Fallout from the scuttled agreement also prompted one Democrat to make an announcement many had expected. State Rep. Janelle Bynum, D-Happy Valley, will once again pursue the House speakership.
“If the session proved anything, it’s that we need a reset,” Bynum wrote in a Facebook post Tuesday. “I’m not saying it has to be puppies and lollipops, but I think there’s lots of room for us to do better in terms of how we interact with one another.”
Bynum, who was preparing to challenge Kotek for the speakership earlier this year before reaching her own handshake deal with the speaker, said she’ll once again run once nominations are open. Under normal timelines that would not be until late 2022, but that could change if Kotek decides to step down from the role as she runs for governor. A spokesman said Monday she planned to remain speaker during next year’s one-month legislative session.
“We’re definitely going to have to do some repair work between now and then,” Bynum said Tuesday, when asked about how the redistricting fight could impact the 2022 session. “Otherwise I think people will decide not to run [for office]. It’s terribly frustrating to be caught in the middle of that and to feel powerless.”
For her part, Kotek declined to speculate on Monday about whether the frustrations from the redistricting fight were likely to bleed into future sessions. “I try not to project that far ahead,” she said. “I take one challenge at a time.”
But the speaker did not hesitate to place blame for the heightened tension that has marked the House in recent years, noting she’d led the chamber through nine regular and six special sessions.
“I’ve had my challenges with Republican leaders, but not to the level that I’ve had with Leader Drazan,” Kotek said. “I think you should ask her why she has such a difficult time succeeding for her caucus... I have a track record working across the aisle with everybody. My problem lies with her.”
How the interpersonal fracture plays out in the future is not clear. Asked about it on Tuesday, a spokesman for Drazan pointed to her statement advocating for Kotek’s censure.
If Republicans do seek to influence next year’s session with parliamentary delays or walkouts, it might be their last opportunity. A coalition of Democratic allies have begun pursuing measures on the 2022 ballot that would penalize lawmakers for blocking legislative action by walking away, and effectively eliminate their ability to require bills to be read in full.

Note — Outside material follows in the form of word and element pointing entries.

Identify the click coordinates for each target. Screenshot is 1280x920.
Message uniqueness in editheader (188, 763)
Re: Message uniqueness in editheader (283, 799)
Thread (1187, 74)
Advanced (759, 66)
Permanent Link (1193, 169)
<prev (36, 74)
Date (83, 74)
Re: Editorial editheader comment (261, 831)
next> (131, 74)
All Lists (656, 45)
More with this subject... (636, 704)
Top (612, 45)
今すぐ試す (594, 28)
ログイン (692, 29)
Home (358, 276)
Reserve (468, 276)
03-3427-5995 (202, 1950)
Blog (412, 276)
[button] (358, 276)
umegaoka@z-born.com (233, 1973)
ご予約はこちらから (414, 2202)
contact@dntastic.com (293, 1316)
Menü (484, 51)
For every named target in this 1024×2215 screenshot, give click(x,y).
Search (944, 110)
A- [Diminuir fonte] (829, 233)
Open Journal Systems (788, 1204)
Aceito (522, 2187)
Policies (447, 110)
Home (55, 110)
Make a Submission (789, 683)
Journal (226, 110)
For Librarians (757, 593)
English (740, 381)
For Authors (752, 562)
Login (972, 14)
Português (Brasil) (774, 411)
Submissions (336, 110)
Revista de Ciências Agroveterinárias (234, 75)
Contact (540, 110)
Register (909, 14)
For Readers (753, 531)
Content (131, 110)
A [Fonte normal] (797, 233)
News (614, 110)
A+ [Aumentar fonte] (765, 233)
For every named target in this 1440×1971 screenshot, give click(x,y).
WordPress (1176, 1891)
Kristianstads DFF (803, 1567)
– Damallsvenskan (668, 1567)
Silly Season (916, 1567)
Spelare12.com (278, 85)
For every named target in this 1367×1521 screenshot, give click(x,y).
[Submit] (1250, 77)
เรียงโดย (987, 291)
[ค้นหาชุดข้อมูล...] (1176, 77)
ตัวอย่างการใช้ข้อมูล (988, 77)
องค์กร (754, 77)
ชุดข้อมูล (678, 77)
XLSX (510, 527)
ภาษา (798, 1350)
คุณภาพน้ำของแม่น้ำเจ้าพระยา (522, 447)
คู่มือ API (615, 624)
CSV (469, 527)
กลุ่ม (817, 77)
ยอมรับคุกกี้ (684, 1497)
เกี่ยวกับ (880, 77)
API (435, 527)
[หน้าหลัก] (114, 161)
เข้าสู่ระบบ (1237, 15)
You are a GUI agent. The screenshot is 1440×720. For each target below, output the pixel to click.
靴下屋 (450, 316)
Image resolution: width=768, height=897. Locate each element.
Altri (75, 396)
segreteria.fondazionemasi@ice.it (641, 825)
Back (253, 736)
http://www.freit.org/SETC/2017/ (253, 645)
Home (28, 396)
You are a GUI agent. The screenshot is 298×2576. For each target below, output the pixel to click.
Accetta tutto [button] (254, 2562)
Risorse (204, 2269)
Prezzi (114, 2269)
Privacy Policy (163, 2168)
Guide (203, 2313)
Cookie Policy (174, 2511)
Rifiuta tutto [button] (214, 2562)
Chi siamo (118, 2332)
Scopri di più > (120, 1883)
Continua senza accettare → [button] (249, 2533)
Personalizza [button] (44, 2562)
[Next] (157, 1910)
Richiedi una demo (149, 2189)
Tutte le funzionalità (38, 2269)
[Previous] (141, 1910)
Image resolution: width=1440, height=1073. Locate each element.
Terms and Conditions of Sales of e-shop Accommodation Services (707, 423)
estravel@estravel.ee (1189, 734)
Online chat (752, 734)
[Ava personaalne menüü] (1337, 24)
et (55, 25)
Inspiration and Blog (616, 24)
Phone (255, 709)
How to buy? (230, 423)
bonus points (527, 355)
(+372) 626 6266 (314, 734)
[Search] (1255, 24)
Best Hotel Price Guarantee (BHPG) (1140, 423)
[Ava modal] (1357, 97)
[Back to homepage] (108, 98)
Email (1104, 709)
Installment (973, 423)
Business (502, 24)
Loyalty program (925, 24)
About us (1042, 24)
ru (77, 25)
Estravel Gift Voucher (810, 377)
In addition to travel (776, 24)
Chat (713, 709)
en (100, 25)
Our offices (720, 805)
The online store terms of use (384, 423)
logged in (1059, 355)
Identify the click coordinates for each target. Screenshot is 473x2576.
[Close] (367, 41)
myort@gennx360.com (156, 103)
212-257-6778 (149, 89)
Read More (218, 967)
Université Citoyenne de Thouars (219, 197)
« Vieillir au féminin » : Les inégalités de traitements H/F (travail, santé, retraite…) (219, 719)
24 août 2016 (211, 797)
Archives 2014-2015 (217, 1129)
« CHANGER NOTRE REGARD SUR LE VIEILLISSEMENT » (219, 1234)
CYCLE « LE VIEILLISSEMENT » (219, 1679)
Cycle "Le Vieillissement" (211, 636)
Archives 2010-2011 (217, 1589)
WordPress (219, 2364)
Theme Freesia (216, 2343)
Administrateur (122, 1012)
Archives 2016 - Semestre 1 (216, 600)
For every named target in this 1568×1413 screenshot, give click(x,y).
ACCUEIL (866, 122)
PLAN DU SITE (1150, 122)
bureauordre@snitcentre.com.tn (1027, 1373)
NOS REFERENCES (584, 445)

The coalition, No More Costly Walkouts, currently has four potential measures in play, and has said it will decide which to put before voters based on official ballot language and polling.
“The coalition will move forward one or more of those but they aren’t ready to make an announcement,” said Patty Wentz, a consultant working for the group. She added the group is “holding firm on the fact there need to be consequences for walking off the job.”